近年,高校生の多くは,家庭あるいは中学校の技術等において,ある程度のレベルでコンピュータを使用してきている。そのため,情報Aでは生徒の満足が得難いとの理由で,情報B,情報Cに移行する高校も見られている。
しかし,情報Aの範囲であっても,パソコンリテラシーと情報リテラシーが異なる以上は,生徒を満足させる授業をすることは,不可能ではない。
情報にとって,パソコンは重要なツールであるが,パソコンそのものが「情報」ではない。この基礎的認識を教える側が常に持っていれば,創意工夫によって,情報Aの範囲でも,効果的な授業は可能である。そして,「情報」の充実のためには,「情報=パソコン」という誤認識を,生徒からも取り除く授業を目指さなければならない。
これらの点をふまえ,筆者は,教科書の内容と連動した実習を通し,効果的に情報リテラシーを身につける教材研究を昨年より試みている。
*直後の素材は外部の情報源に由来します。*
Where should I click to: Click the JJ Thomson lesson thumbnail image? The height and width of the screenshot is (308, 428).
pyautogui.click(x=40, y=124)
ここで紹介する実習の内容は,デジタルマップの作成である。デジタルマップを用いる理由の一つは,地図そのものが多くの情報を含んだ優秀なメディアであり,紙の地図から情報を読みとる「収集能力」と,それらをデジタルマップとしてどのように表現するかという,情報の「発信能力」を身につけるためである。また,手作業でA/D変換を行い,グラフで表現するため,情報の「加工」を体感することができる。地図は視覚的であるため,生徒に達成感や感動を与える上でも有効である。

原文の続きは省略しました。